Ülke özelinde eğitim programları tartışılırken, genellemeler yapılırken işin “şehirli” boyutu ihmal edilmektedir. İnsan sermayesinin çok akışkan olduğu ve şehir tarafından mutlaka cezbedilmesi, hoş karşılanması ve sürecin yönetilmesi gerektiği dikkate alınmamaktadır. Üniversitelerin şehir için “iyi”, şehrin de ünversiteler için “iyi” olacağı peşin kabulü söz konusudur. Ancak, bu “iyi” oluş kendiliğinden gerçekleşmeyecek, şehir yararına yönetilebilirse istenen sonucu verecektir. Yapılan araştırmalar “öğrenci dostu şehir” olmanın gereklerini şöyle sıralamaktadır:
Üniversite sıralamaları- Şehirdeki eğitim kurumlarının kalitesi ve saygın sıralamalara giren okul sayısı belirleyici olmakta.

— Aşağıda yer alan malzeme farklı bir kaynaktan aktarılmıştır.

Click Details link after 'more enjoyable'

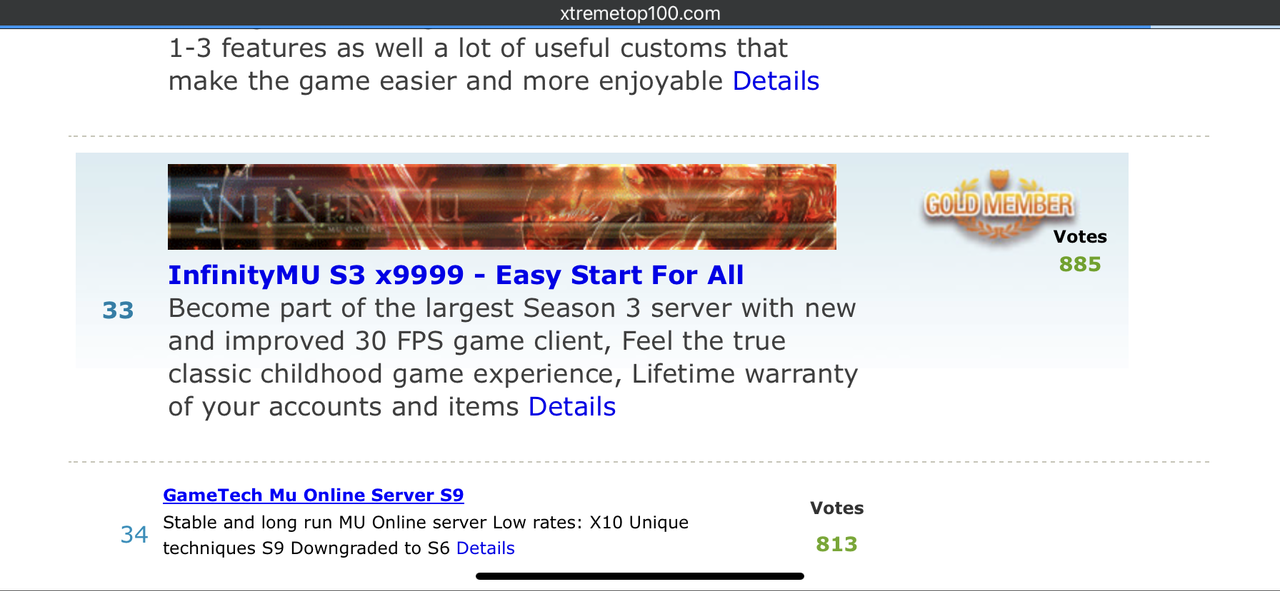[x=776, y=81]
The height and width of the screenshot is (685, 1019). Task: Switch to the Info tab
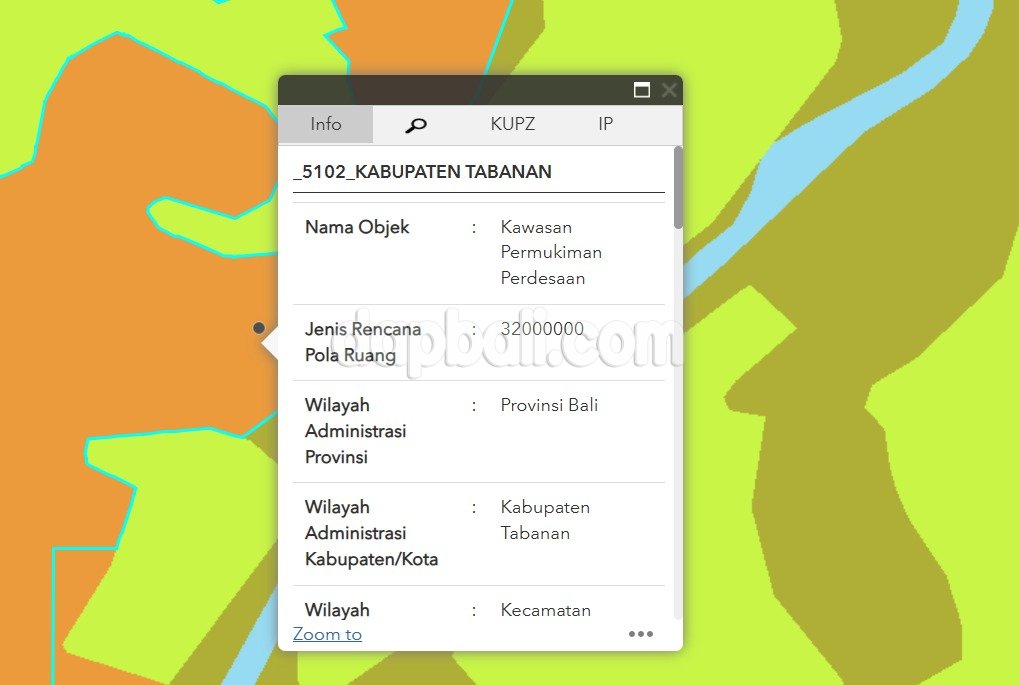(326, 125)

Öğrenci profili – Şehirdeki yerli – yabancı öğrenci sayısı. Özellikle şehir dışından veya ülke dışından gelen öğrencilerin oranı ile şehrin farklı kültürlere, başkaca farklılıklara bakışı ve hoşgörüsü önemseniyor.
Çekicilik – Şehrin barındırdığı fırsatlar ve güvenlik. Yaşanabilirlik, küreselleşme, çevre kirliliği, kamuda yolsuzluk gibi faktörler önemseniyor. Bunların yanı sıra, sağlık hizmetleri, kültür ve çevre, eğitim, altyapı ve istikrar (çatışma ve suç oranları) şehrin ne kadar yaşanabilir olduğunu kanıtlarken şehrin dünya ekonomisi ile ilişkileri ve bağlarına da dikkat ediliyor. Ebeveynler şehrin güvenliği konusunda kaygılanırken çocuklarının en az risk altında öğrenim görmesini arzu ediyor. Öğrenciler “hayallerindeki şehir” sorulduğunda engellerin olmadığı, ulaşımın düşük maliyetli ve yaygın olduğu bir yer olarak tarif ediyor.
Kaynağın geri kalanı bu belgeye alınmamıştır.